Notice: The reproducibility variables underlying each score are classified using an automated LLM-based pipeline, validated against a manually labeled dataset. LLM-based classification introduces uncertainty and potential bias; scores should be interpreted as estimates. Full accuracy metrics and methodology are described in [1].

Position: Generative AI Regulation Can Learn from Social Media Regulation

Authors: Ruth Elisabeth Appel

ICML 2025 | Venue PDF | LLM Run Details

Reproducibility Variable Result LLM Response
Research Type Theoretical In this position paper, we argue that the debates on generative AI regulation can be informed by evidence on social media regulation. ... First, we compare and contrast the affordances of generative AI and social media to highlight their similarities and differences. Then, we discuss four specific policy recommendations based on the evolution of social media and their regulation: (1) counter bias and perceptions thereof (e.g., via transparency, oversight boards, researcher access, democratic input), (2) address specific regulatory concerns (e.g., youth wellbeing, election integrity) and invest in trust and safety, (3) promote computational social science research, and (4) take on a more global perspective.
Researcher Affiliation Academia 1Stanford University, Stanford, CA, United States. Correspondence to: Ruth E. Appel <EMAIL>.
Pseudocode No The paper is a position paper discussing policy recommendations and comparing the affordances of generative AI and social media.
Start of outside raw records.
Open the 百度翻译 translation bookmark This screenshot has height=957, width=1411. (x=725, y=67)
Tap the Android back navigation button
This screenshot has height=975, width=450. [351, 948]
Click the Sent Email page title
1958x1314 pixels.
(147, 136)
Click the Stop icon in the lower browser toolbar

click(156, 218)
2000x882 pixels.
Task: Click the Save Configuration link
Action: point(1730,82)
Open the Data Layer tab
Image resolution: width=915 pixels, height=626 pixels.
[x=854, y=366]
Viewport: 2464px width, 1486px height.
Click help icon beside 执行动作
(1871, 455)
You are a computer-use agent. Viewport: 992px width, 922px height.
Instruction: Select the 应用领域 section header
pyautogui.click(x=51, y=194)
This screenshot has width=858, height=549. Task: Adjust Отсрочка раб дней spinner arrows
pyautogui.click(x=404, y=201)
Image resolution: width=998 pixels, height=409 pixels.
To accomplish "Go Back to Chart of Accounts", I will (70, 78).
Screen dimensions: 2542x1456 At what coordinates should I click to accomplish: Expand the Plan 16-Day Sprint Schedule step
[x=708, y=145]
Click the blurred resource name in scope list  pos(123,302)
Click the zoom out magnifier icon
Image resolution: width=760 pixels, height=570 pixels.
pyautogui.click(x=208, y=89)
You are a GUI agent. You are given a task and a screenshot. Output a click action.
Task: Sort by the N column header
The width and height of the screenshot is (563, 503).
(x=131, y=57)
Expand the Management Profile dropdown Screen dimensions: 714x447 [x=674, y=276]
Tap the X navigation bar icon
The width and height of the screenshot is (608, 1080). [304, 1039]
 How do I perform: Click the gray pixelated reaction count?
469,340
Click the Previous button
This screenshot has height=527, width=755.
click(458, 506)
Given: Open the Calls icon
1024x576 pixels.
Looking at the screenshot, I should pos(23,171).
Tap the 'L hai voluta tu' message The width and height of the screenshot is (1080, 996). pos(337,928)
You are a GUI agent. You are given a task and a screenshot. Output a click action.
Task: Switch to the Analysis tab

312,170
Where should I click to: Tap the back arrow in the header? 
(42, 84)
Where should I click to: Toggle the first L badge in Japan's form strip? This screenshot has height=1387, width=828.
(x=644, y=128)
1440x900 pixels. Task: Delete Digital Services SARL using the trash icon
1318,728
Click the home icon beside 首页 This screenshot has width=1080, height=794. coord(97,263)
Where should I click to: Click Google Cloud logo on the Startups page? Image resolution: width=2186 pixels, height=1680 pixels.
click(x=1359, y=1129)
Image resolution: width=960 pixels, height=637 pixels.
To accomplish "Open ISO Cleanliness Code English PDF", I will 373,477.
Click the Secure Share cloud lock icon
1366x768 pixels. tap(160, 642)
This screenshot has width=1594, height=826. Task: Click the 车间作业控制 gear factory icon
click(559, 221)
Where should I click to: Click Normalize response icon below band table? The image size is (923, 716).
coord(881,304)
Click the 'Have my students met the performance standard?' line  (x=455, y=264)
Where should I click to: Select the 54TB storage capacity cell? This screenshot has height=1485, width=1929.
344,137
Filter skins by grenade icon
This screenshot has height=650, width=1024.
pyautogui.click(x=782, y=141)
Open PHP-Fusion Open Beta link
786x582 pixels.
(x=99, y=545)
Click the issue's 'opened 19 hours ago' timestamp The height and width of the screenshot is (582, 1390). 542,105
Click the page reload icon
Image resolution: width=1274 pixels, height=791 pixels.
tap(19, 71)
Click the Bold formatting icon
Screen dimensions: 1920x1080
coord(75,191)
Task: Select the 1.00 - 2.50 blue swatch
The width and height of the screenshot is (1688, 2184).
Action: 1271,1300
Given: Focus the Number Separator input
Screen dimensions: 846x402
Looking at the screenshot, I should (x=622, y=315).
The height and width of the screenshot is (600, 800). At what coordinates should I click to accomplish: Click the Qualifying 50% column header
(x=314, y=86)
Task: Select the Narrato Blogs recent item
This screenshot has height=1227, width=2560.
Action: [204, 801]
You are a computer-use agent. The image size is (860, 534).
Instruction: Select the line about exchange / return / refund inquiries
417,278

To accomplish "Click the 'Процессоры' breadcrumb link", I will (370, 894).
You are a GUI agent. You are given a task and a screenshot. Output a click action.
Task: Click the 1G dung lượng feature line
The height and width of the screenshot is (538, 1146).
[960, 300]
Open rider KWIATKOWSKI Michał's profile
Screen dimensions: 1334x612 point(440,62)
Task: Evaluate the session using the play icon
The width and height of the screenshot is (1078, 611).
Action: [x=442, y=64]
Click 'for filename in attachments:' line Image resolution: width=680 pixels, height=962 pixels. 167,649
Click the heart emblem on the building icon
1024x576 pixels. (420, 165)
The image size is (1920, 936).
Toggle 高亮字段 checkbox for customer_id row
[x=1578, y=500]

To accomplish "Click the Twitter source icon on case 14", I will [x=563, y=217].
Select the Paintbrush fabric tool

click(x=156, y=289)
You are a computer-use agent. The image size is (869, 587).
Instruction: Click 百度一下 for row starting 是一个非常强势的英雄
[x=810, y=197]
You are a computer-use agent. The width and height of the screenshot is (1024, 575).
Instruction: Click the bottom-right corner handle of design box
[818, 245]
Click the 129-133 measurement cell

It does not include any structured pseudocode or algorithm blocks.
Open Source Code No The paper is a position paper discussing policy and does not present new methodology that would typically involve source code release. No statement regarding code availability or a repository link is provided.
Open Datasets No The paper cites external research that may have used datasets (e.g., 'representative opinion polls', 'large language models were found to output biased opinions (Durmus et al., 2023; Santurkar et al., 2023)'), but it does not use its own dataset or provide access information for any dataset directly associated with the paper's analysis or claims.
Dataset Splits No This paper is a position paper that does not conduct experiments or use datasets, therefore, no dataset split information is provided.
Hardware Specification No This paper is a position paper that does not involve experimental work, and therefore, no hardware specifications are mentioned.
Software Dependencies No This paper is a position paper that does not involve experimental work, and therefore, no specific software dependencies with version numbers are mentioned.
Experiment Setup No This paper is a position paper that does not involve experimental work, and therefore, no specific experimental setup details or hyperparameters are mentioned.